> **MATERIAL FOR THIS TASK**
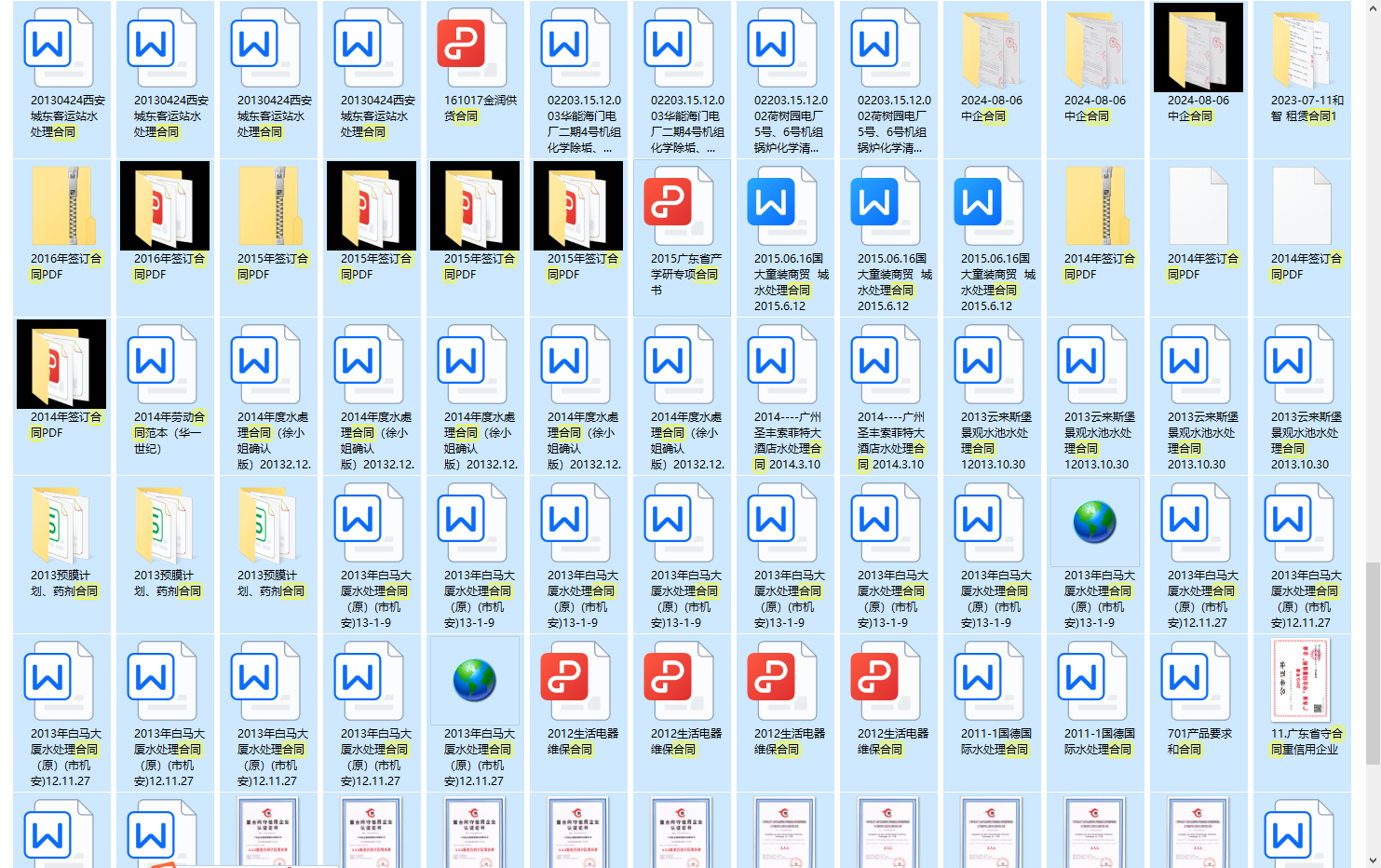Click the scrollbar up arrow
The height and width of the screenshot is (868, 1381).
pos(1373,7)
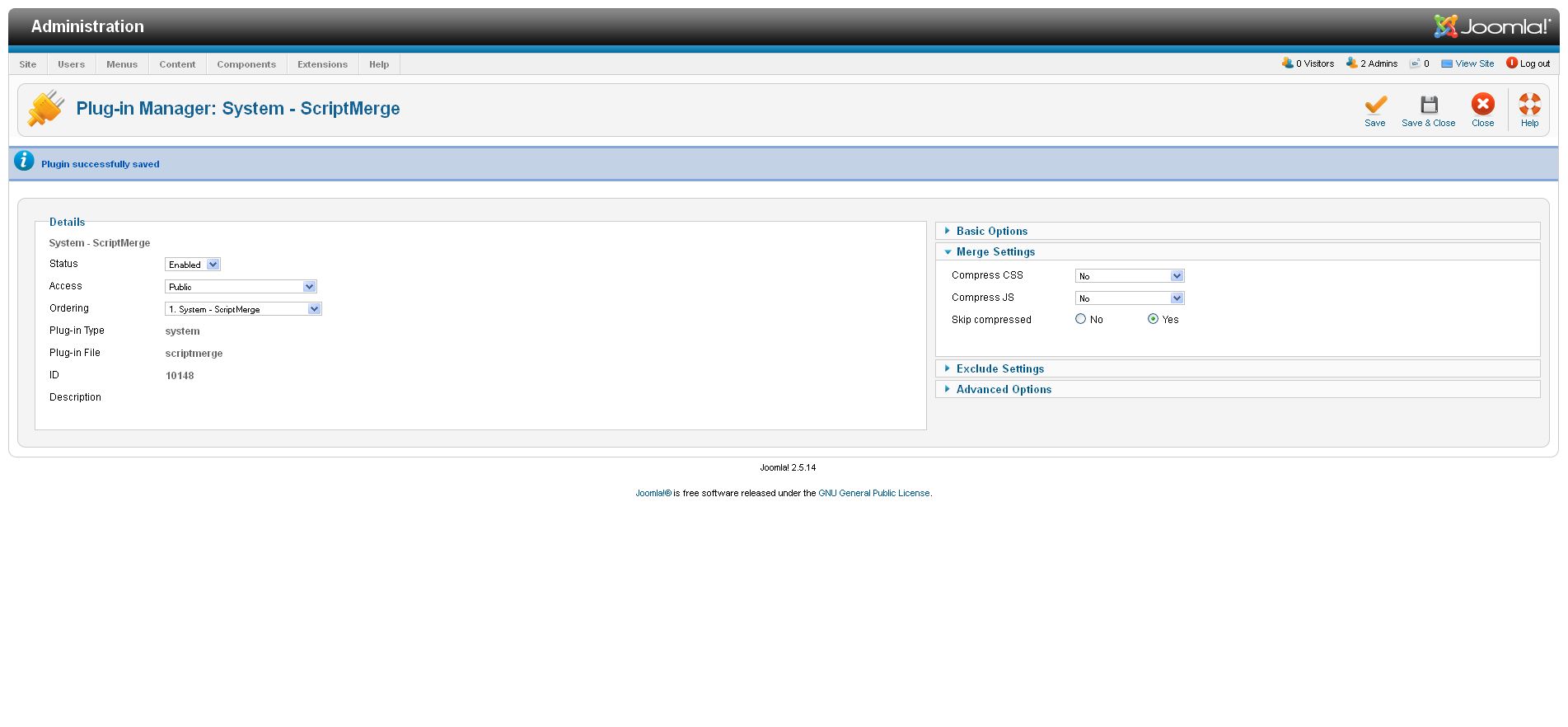Open the Components menu

coord(246,64)
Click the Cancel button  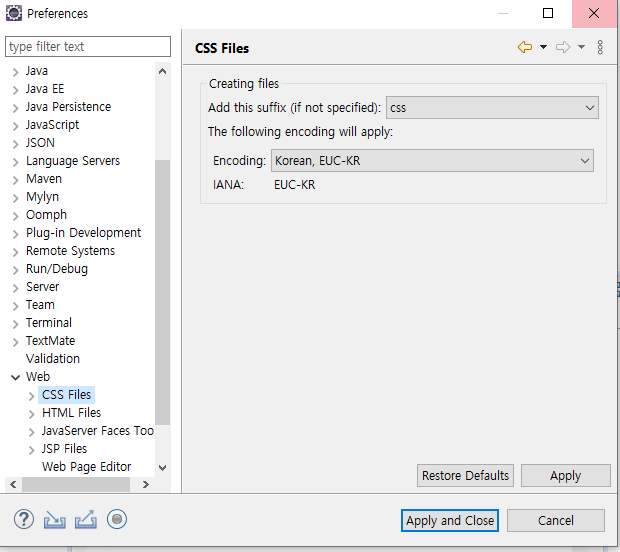(x=555, y=520)
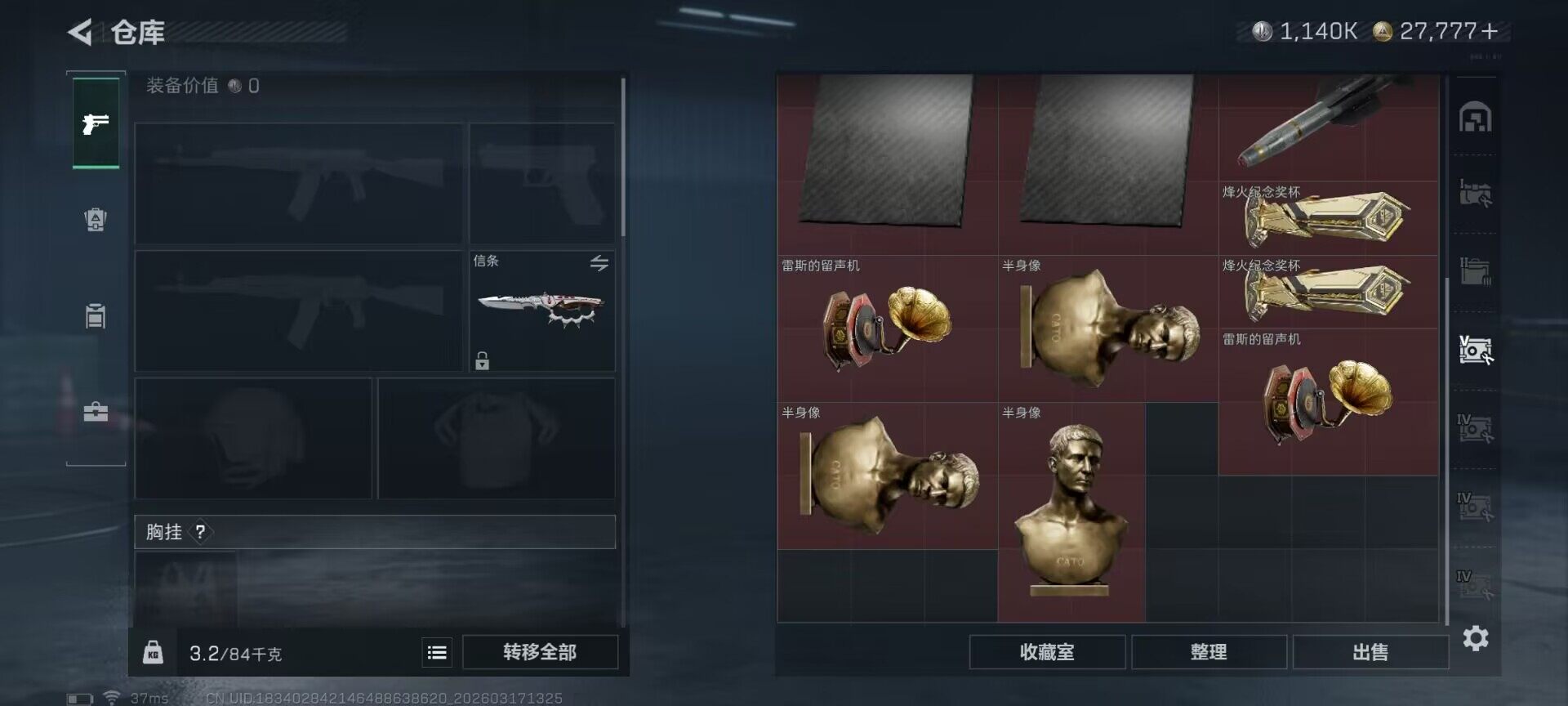
Task: Toggle the list view icon beside 转移全部
Action: [x=437, y=652]
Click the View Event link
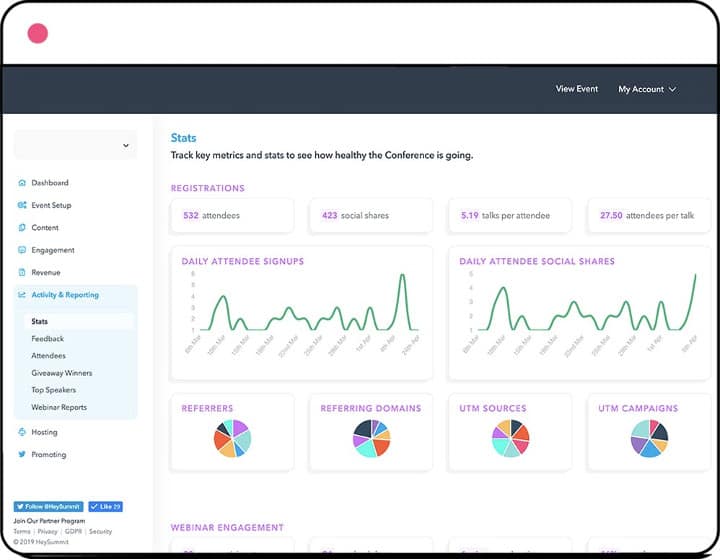This screenshot has width=720, height=560. click(x=576, y=89)
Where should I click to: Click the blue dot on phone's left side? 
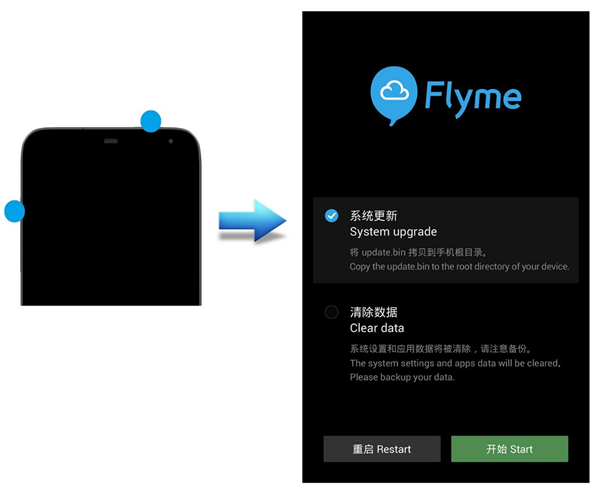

> **WORK REQUEST**
Starting with the line that holds "Click the View Event link", transcribe exactly each line through the last one of the material above, and nothing else. Do not include pictures.

> **SOLUTION TO THIS EXERCISE**
Click the View Event link
This screenshot has width=720, height=560. click(x=576, y=89)
Where should I click to: Click the blue dot on phone's left side? 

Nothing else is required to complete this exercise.